--- START ---
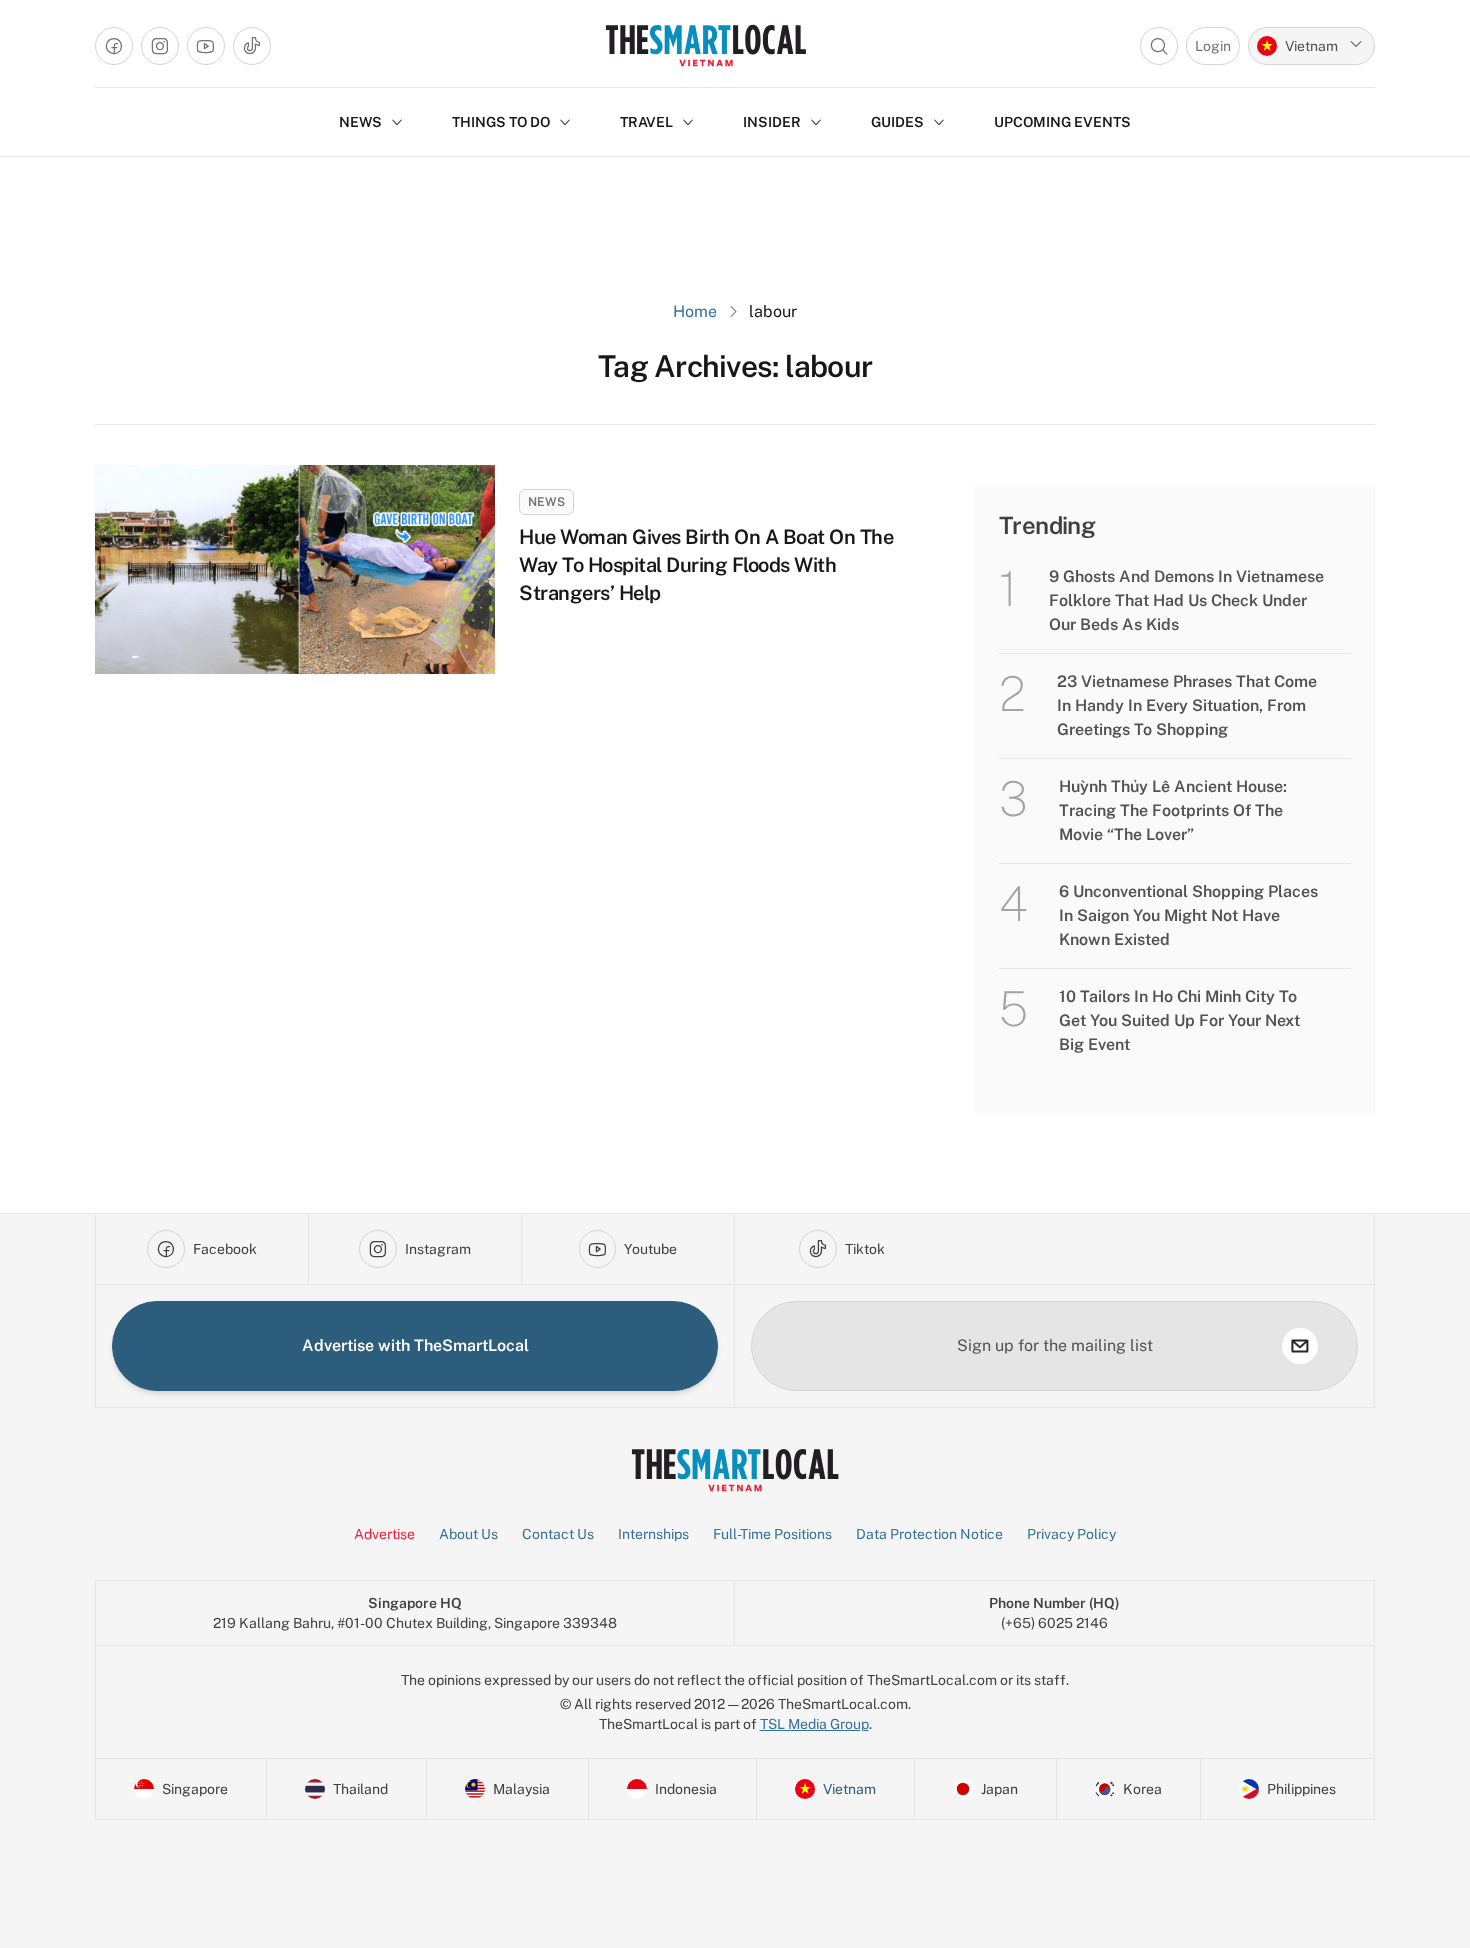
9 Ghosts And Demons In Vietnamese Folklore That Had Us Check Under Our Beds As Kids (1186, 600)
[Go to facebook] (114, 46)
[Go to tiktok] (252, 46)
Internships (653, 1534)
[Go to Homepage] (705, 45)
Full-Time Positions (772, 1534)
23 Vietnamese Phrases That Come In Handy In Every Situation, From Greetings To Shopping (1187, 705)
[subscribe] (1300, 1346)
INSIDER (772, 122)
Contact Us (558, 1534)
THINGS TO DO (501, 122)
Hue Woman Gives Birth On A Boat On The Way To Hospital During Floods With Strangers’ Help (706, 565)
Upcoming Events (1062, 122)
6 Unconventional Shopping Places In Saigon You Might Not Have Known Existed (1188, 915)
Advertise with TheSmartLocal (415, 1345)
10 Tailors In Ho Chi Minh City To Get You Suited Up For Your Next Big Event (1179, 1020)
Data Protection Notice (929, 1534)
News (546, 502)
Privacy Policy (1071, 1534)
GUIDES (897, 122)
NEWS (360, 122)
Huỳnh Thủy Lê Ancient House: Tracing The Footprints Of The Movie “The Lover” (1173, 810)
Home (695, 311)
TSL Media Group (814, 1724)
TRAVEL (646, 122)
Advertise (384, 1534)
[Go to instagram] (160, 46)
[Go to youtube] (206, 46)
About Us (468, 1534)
--- END ---
--- START ---
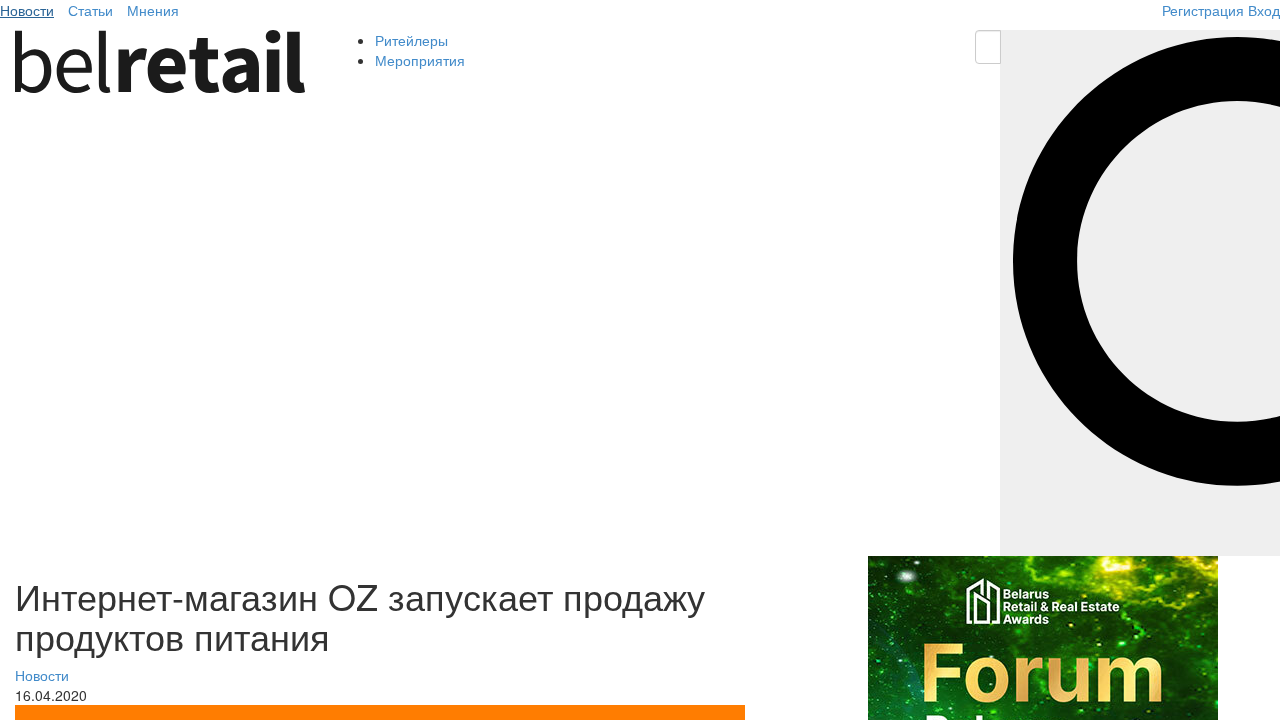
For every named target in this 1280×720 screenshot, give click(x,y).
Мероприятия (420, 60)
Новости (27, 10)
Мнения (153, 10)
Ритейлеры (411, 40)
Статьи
--- END ---
**PROBLEM STATEMENT**
Looking at the records, how many lines include "Shopping"? Respond with the number only.

**ANSWER FOR THIS EXERCISE**
2